Gorge-ous Ithaca: Lucifer Ascendant

Recap: Our intrepid band of explorers – Ron, Carol and I – had traversed a slippery, tortuous trail through the dark heart of Enfield Glen. We had passed a couple of large cascades, but were hearing something bigger. Much bigger, and much more ominous.

Then, the bottom dropped out, and we found ourselves staring into the abyss…

The waters of Enfield Creek seemed to plummet into nothingness. Had we reached the end of the world?

Nope, just more rocky cliffs, and still more steps down. But we knew that we neared a fateful reckoning.

Descending yet again on a long, curved staircase, we arrived at a wide, walled plaza.

From the anteroom of the devil we looked back from whence we came. Shale cliffs rose all around us. And in the center, standing tall – Lucifer himself.

Well, Lucifer Falls, that is. This was what we’d come to see. Yes, our date with the “Devil” was not with some Prince of Darkness, but a heavenly waterfall.

Lucifer Falls is a 115’ drop. It’s impressive even in a dry July.

The entire height of the waterfall isn’t visible in this photo; from this side of the creek, it’s almost impossible to get all of the waterfall in one frame.








So I focused on smaller sections. Plagued all along by the high contrast between bright sun and deep shadow, now I was trying to handhold the camera at a slow exposure, and praying I could make it right in Photoshop. The devil’s in the details.

This is the closest I came to getting the whole waterfall in one shot – and it’s a cell phone picture. At top right is the start of the plunge. That’s where we were when I took the “into the abyss” photo at the beginning of this post. At bottom left, the plunge pool at the bottom.

How did something this divine come to be named after Lucifer? I didn’t find a definitive answer. Some suggest it is a reference to the original Iroquois name. Others say it’s only natural that craggy nooks like this get “fire and brimstone” names. Certainly I’ve met a few of them: Devil’s Path & Devil’s Tombstone (Catskills), Devil’s Pool (Wissahickon Valley), Devil’s Den (Gettysburg), Lucifer Falls.

The path continued downslope for a bit beyond the falls. A bridge crossed the creek, tamed now into a gentle woodsy stream.

Now we paid for that easy downhill walk… A short way through the woods away from the creek, and the Rim Trail ascent begins. Up, up, up many stone steps that cut back and forth through numerous switchbacks.

Carol and Ron, just getting started. The Devil gets his due.

Fortunately, there was a nice stone bench partway up for us to rest. It was here that I said – wait, let me go back in our tale a little bit.

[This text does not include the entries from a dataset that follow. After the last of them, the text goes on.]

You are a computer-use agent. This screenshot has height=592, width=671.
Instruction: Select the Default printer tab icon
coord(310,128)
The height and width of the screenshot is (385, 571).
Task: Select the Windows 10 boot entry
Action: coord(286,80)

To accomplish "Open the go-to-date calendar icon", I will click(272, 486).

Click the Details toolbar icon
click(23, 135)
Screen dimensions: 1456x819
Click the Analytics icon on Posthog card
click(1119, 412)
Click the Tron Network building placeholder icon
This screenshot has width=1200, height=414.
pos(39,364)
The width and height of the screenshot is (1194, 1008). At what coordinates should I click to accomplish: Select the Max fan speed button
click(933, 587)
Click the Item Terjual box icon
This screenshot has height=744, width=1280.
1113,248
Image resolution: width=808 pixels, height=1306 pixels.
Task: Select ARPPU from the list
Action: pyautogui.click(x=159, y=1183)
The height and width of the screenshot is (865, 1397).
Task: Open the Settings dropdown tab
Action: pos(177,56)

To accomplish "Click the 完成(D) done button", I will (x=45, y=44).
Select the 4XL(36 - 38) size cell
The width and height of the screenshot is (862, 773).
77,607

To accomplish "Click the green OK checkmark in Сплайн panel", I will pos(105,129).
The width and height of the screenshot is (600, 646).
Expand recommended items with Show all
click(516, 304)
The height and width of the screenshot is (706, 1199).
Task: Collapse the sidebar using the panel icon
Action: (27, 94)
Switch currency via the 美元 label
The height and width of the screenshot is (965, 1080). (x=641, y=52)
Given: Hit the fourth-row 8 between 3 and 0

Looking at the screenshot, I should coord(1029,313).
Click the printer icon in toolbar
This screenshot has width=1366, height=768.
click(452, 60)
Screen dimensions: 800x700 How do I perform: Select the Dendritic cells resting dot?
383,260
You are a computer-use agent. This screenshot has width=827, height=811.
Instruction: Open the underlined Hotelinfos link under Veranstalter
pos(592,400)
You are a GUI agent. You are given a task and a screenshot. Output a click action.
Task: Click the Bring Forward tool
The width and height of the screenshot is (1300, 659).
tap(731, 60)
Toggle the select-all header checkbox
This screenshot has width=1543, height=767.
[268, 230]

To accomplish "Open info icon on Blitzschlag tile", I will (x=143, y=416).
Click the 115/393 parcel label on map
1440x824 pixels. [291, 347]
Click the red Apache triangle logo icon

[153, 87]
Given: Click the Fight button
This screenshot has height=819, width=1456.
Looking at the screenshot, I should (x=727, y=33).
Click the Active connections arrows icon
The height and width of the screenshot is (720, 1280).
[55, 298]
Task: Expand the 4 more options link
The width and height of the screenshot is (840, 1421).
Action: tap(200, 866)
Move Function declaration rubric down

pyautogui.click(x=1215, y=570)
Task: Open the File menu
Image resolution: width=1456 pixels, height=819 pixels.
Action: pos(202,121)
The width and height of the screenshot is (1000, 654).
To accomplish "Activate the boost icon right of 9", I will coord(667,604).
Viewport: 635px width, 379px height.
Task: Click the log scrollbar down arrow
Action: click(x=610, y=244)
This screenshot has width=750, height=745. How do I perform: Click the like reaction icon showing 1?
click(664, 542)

There were ferns everywhere in Enfield Glen. I counted 8 species on our walk, plus a fern that I saw frequently that stumped me. It looked like lady fern, but had round sori. It looked like a wood fern, but didn’t have a groove. Hay-scented? Without a hand lens and field guide, I never did figure it out. In the company of others, there wasn’t time to really interrogate ferns.

Someday I’ll bring Don and Robb here, and the half-hour walk to Lucifer Falls will take three hours. Because we’ll stop every few feet to argue about ferns.

Maidenhair fern lurked in the woodsier places, along with Evergreen and Marginal Wood ferns, Christmas fern and Sensitive fern.

Maidenhair spleenwort as well as Cystopteris tenuis hung out on the rocks.

Back to the stone bench where we were resting. As I was admiring the Maidenhair Spleenwort, I said to Ron, “It’s funny I haven’t seen Common Polypody, with all this rock.”

Whereupon I shifted my gaze…

“Wait! Here it is!” Almost as if it had heard me.

Common Polypody!





The staircase kept winding upward.













Near the top a side trail offered a spectacular tree top view down the Gorge.

It also led to a secluded little grotto with a plaque honoring the Tremans who preserved Enfield Gorge.

Shortly after that the stairs ended. The trail was wider, and though it continued to climb, it did so less steeply.

We got a fabulous view of Lucifer Falls from above.









And admired the work of the CCC: the trail, steps and terraces. Teeny tiny people for scale.

A little beyond that, I almost stepped on a red eft. Right in the middle of the trail. Ron wanted to move him to safety, but I made him wait while I got photos.

Not much later Ron found a garter snake.

He was climbing the same short set of steps we were climbing.

Yup, there were more steps.

Now you see him…








Zip! Now you don’t.

And as fast as that snake, we were back at the entrance.

It wasn’t much more than a one-mile walk, 200’ down and back up. Descending the trail felt like walking into an otherworldly abyss, and climbing back up was a task set by the Devil. But cliffs, cascades and waterfalls, ferns, salamanders and snakes? I thought it was Heaven.